Before executing exercises, it is vitally important to explain and demonstrate how to locally and globally stabilize the core, because, if not properly addressed, exercises can increase pressure on the discs and can cause damage to ligaments and supporting vertebrae.

A general rule is to strengthen the muscles of the core first before strengthening to outer extremities. Strengthening the muscles of the core should be progressive and have longevity in mind.48 

Training considerations vary case by case however prevention should be considered for clients with NSLBP to decrease the chance of the pain returning. If the client is having an acute flare-up trainers should not perform any exercises and mandate a brief rest period for the client.

Individuals will experience pain in different ways so sitting on a bike may not be comfortable for some, and walking on a treadmill could cause pain for others. Fitness professionals must work closely with the client to find exercises that will promote stability and strength in the core.

Adherence to exercise may be difficult to achieve with individuals suffering with chronic NSLBP, but functionality can improve quickly, and long term benefits begin after only two months of training. Exercise should be generally tolerable and should only leave clients mildly sore.

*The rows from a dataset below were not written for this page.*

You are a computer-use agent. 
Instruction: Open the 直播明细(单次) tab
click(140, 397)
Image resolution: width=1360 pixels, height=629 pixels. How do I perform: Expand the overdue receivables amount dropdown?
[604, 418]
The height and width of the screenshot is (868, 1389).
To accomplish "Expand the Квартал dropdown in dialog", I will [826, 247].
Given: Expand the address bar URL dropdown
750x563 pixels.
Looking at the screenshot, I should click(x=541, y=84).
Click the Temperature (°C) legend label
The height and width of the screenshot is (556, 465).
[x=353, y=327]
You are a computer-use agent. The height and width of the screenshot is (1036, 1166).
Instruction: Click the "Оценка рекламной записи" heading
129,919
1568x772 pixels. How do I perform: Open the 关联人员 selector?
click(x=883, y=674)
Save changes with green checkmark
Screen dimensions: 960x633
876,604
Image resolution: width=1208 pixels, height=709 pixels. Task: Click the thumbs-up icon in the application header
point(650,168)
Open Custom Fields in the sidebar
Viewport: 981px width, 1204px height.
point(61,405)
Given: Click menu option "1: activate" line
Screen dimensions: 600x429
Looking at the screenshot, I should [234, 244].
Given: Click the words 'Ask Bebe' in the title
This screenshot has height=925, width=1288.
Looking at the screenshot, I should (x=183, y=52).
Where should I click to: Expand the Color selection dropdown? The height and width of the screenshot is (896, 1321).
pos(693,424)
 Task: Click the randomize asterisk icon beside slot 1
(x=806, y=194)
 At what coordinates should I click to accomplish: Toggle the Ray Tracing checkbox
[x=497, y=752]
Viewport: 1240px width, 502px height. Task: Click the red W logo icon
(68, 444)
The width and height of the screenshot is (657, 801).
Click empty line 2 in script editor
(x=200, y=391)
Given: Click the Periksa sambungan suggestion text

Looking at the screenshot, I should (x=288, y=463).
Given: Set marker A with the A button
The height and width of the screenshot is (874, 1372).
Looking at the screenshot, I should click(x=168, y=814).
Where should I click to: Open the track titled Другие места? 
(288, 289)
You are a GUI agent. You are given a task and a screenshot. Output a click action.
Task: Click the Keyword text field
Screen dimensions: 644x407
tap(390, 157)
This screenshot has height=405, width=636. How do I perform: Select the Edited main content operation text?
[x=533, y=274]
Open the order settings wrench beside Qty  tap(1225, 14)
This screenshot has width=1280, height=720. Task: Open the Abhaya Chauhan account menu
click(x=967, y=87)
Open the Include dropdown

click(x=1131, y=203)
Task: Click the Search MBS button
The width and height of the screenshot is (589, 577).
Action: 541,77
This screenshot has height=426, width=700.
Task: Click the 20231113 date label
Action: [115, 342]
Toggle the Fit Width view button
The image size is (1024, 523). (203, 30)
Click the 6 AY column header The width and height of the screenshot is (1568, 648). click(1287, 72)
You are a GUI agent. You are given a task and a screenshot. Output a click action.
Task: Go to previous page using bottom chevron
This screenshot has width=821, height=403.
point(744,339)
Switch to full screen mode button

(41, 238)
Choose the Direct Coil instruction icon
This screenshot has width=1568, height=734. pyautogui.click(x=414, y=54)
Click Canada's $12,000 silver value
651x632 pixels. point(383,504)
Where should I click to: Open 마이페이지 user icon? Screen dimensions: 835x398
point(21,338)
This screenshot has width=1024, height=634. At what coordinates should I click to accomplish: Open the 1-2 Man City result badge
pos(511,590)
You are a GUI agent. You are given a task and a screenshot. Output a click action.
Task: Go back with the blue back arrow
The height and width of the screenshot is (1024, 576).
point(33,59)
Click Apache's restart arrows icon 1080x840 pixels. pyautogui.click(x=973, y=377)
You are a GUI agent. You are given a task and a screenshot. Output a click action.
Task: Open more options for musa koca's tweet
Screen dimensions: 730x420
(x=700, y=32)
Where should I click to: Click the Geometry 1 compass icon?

Exercise Guidelines for Individuals with Nonspecific Low Back Pain

Frequency

  • 3-5 days per week- progress to everyday

Intensity

  • Moderate 40-60% maximum HR

Duration

  • Build up to 20-60 minutes, 10-minute bouts throughout the day

Mode

  • Brisk walk with arm movement, cycling (if possible), swimming

Special Considerations

  • Low impact is best initially.
  • Individuals are typically deconditioned so start low and slow, progress as tolerated.
  • Avoid exercising on unstable surfaces (stability ball) early in training.
  • Monitor symptoms and pain tolerance levels, adjust workout accordingly.
programming guidelines for nonspecific low back pain

Summary

Special populations clients are frequently encountered in the personal training setting. Well-trained fitness professionals have the ability to modify and deliver fitness programs to a variety of clients. As such, knowledge of special populations training protocols is key for certified personal trainers.